Section 194H pertains to the income tax on commission or brokerage. It requires the deduction of TDS at 5% on any commission or brokerage payment exceeding ₹15,000 in a financial year. The deductor must deposit the deducted tax to the government. This helps in tracking and taxing income from commissions and prevent tax evasion.

FAQs & Answers

  1. What is Section 194H of the Income Tax Act? Section 194H pertains to the deduction of income tax on commission or brokerage payments, requiring TDS at 5% on amounts exceeding ₹15,000 in a financial year.

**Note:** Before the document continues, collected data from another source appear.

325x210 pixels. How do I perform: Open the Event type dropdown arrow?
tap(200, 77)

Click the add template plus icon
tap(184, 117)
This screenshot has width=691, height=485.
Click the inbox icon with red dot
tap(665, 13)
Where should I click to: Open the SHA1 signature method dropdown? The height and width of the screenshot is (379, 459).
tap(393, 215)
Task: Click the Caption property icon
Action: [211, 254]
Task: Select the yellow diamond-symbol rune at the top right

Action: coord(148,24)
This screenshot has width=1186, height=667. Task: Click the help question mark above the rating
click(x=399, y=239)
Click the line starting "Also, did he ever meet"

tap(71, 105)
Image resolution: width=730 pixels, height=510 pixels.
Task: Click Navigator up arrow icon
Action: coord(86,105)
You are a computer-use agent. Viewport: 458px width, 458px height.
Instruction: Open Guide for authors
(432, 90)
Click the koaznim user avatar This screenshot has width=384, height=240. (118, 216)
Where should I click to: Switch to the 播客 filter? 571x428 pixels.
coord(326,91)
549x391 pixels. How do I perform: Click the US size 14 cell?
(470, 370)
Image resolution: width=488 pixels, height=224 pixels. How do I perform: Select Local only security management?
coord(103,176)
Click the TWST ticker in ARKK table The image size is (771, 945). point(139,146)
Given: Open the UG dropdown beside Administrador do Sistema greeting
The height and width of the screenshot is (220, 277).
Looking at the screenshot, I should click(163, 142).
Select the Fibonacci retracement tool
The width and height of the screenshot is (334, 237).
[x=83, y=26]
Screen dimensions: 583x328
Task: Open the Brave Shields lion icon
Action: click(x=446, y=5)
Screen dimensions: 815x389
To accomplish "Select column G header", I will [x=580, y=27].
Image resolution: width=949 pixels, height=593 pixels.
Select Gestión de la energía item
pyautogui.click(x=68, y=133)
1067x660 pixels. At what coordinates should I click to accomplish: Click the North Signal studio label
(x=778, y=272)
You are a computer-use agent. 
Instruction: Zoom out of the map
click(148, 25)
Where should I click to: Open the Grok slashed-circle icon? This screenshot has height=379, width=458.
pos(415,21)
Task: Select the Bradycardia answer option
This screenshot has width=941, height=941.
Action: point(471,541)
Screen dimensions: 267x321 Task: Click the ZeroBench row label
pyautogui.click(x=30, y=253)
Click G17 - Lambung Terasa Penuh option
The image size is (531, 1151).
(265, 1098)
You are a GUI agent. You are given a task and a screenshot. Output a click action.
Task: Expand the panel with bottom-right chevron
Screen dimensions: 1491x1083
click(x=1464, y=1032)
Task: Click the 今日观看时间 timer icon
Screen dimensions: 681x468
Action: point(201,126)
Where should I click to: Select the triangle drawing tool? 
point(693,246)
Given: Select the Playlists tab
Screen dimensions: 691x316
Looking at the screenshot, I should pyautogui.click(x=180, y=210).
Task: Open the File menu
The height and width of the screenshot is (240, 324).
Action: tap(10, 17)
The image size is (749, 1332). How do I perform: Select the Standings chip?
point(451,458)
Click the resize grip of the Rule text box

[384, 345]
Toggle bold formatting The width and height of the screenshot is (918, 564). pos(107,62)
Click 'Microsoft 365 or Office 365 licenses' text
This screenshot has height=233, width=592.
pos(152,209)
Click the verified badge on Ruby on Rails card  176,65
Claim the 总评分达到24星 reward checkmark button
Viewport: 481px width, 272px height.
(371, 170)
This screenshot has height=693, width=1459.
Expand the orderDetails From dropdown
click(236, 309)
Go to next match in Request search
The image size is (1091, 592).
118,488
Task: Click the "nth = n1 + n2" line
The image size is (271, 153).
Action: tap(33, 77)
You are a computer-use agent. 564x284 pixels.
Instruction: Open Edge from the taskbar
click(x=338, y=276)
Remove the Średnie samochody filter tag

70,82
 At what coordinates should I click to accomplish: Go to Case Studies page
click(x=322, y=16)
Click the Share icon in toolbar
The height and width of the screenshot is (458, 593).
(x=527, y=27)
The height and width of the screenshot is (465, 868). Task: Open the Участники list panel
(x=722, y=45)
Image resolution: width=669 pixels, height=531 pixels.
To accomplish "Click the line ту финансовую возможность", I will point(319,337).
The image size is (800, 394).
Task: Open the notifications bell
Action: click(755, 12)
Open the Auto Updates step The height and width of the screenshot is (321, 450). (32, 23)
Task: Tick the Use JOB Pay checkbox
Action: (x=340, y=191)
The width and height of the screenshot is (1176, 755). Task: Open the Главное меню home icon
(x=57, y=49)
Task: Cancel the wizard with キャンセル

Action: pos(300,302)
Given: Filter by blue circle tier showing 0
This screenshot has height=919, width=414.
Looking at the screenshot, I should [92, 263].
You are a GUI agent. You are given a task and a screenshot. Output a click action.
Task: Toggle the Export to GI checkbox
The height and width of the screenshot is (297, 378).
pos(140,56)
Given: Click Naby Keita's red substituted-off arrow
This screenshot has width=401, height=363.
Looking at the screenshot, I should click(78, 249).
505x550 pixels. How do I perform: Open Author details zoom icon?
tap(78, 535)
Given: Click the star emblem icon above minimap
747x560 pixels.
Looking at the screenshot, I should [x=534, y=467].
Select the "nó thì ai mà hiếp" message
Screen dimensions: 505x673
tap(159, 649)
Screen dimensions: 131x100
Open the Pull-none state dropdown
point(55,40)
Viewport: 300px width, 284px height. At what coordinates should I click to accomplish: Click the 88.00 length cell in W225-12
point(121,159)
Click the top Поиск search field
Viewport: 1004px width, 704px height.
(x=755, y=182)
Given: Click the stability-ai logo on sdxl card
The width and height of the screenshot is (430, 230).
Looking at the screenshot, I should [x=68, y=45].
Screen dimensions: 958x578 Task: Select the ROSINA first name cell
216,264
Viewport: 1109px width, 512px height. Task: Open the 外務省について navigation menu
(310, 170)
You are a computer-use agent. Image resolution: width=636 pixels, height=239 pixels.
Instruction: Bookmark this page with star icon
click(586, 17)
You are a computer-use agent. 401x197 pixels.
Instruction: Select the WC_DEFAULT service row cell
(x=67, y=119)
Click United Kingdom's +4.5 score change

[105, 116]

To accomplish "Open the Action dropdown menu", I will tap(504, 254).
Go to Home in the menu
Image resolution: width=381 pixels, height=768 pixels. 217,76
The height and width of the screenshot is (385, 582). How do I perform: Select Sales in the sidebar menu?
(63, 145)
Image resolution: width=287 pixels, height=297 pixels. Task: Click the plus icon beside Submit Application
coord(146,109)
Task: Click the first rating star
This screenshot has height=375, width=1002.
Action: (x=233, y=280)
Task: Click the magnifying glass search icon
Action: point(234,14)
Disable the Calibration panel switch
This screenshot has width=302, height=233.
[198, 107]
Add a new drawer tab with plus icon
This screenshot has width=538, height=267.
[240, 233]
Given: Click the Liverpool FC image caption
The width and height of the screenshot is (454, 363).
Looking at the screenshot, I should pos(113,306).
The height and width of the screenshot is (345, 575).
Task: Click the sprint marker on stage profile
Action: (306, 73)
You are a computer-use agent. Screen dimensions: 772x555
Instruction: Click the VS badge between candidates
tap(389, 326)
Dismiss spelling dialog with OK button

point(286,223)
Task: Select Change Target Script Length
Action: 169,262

  2. Who is responsible for deducting TDS under Section 194H? The deductor, typically the person or entity paying the commission or brokerage, is responsible for deducting the TDS before making the payment.
  3. What is the threshold limit for TDS deduction under Section 194H? The threshold limit for TDS deduction under Section 194H is ₹15,000 in a financial year; payments above this amount are subject to TDS.
  4. Why is TDS deducted under Section 194H? TDS under Section 194H is deducted to ensure proper collection of tax on income from commissions, thereby preventing tax evasion and ensuring compliance with tax laws.